Box trucks and trailersContractors may choose between two types of spray rigs: box trucks and trailers. Box trucks offer a range of sizes from 16 to 28 feet in overall length, with cargo space for taking equipment from one job site to another. Trailer rigs are available as gooseneck trailers, which hook onto a fifth wheel attachment at the center of the truck bed, or as tag trailers, which are smaller at 16 to 24 feet and hook to the back bumper of a truck. While many contractors find the box trucks easier to maneuver, others find that trailers offer the flexibility of leaving the spray rig at one site without having to take it to another site where it’s not needed.
In addition to spray rigs, contractors must have the appropriate safety equipment to protect themselves from chemicals, gas, vapors and particulates.
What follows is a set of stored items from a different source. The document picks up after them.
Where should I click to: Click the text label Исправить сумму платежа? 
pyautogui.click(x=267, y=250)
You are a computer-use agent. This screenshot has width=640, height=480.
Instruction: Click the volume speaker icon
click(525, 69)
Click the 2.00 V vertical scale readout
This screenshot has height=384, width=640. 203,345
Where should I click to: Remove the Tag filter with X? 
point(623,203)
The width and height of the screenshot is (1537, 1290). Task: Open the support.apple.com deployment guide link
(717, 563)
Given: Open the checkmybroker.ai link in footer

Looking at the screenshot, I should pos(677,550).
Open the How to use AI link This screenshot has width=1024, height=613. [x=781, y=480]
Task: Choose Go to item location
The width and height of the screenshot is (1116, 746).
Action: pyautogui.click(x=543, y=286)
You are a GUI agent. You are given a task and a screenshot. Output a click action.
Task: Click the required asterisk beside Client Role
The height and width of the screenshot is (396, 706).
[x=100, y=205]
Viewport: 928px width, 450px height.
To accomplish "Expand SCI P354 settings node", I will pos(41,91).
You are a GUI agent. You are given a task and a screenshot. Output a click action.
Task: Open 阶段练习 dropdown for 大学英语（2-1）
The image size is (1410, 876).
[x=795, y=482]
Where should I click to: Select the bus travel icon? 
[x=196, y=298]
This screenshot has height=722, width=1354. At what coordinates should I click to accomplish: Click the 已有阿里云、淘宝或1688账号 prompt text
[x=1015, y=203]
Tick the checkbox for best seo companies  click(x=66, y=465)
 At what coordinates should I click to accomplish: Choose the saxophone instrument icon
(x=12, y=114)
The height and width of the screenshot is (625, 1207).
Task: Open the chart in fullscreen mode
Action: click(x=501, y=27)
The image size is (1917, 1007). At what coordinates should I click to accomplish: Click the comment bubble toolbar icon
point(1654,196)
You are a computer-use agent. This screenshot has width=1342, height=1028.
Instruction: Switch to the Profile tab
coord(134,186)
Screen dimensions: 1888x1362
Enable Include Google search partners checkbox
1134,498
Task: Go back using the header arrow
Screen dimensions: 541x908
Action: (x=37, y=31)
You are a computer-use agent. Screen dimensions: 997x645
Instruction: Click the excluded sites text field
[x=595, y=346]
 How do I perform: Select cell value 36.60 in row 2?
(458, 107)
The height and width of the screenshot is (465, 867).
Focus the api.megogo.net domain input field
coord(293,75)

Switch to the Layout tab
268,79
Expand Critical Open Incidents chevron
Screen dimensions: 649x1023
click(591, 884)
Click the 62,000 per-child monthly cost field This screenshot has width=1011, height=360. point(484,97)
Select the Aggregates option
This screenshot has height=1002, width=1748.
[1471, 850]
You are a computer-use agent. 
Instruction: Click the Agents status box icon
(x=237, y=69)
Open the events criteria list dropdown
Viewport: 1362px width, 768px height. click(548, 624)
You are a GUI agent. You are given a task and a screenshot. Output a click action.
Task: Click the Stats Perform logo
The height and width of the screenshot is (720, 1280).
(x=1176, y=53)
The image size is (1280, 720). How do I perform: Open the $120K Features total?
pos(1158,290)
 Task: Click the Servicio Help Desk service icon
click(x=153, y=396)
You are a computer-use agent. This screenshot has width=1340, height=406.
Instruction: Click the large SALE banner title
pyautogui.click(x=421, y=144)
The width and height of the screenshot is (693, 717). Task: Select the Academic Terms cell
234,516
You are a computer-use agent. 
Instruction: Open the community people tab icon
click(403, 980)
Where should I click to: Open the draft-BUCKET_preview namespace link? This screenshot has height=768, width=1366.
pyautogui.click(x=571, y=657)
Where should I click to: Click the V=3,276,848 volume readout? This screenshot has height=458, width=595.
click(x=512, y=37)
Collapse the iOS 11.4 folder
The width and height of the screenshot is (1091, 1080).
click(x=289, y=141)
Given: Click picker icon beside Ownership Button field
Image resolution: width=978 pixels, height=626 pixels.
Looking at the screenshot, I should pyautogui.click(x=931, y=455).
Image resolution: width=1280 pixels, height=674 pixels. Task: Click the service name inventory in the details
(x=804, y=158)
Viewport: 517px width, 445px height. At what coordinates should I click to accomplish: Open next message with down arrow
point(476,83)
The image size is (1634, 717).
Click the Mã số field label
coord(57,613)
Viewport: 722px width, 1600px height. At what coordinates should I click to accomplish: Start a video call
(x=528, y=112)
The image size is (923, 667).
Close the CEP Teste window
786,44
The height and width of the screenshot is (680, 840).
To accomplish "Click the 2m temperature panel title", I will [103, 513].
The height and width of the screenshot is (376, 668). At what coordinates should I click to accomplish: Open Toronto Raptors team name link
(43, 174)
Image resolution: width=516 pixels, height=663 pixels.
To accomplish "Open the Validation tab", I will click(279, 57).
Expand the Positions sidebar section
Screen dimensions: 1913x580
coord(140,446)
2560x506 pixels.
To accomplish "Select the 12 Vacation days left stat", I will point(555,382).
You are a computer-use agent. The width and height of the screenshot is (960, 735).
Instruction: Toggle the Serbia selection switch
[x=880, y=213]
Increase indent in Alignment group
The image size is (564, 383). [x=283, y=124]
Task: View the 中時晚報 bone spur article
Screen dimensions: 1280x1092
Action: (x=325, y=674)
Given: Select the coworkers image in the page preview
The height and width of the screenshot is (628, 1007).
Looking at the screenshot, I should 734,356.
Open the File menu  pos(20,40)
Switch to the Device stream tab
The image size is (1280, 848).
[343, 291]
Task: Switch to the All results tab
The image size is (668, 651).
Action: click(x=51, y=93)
Diisocyanates, for example, are used as curing agents for SPF, but could pose respiratory hazards.
Diisocyanate levels for SPF insulation jobs typically exceed the Occupational Safety and Health Administration (OSHA) Permissible Exposure Limit (PEL). In addition to ensuring that the job site is adequately ventilated, contractors must use the proper respiratory protection.
When selecting the appropriate respiratory protection, the contractor should consider the air concentration of various contaminants in the spray mix. Air monitoring is one example of assessing the concentration of contaminants, and uses a calibrated pump system. The contractor will know then what level of protection is required of the respiratory protection equipment.
Advances in SPF have enabled contractors to install it under a wider range of climate conditions. Some manufacturers have refined SPF so that it may be installed in cooler ambient temperatures, reducing the number of occasions when weather conditions will interfere with completing jobs.
Warmer temperatures require additional preparation of the work area and the SPF material to ensure the proper adherence and curing. Among these precautions is to avoid storing “B” drums in direct sunlight. Exposure to direct sunlight may increase the foam’s temperature by as much as 40 degrees Fahrenheit and cause boil-over. “B” drums also should be kept away from air compressors and generators, as their radiant heat also may damage the SPF material before installation. When installing, the contractor should open the “B” drums slowly, and preferably, open them as early as possible on the day of installation.
In summary, SPF insulation provides various benefits to homeowners, such as significant energy savings, improved air quality, reduced risk of wood rot and mold growth, and reinforced structural integrity. The contractor, however, must be adequately trained and have the appropriate safety and installation equipment to deliver these benefits.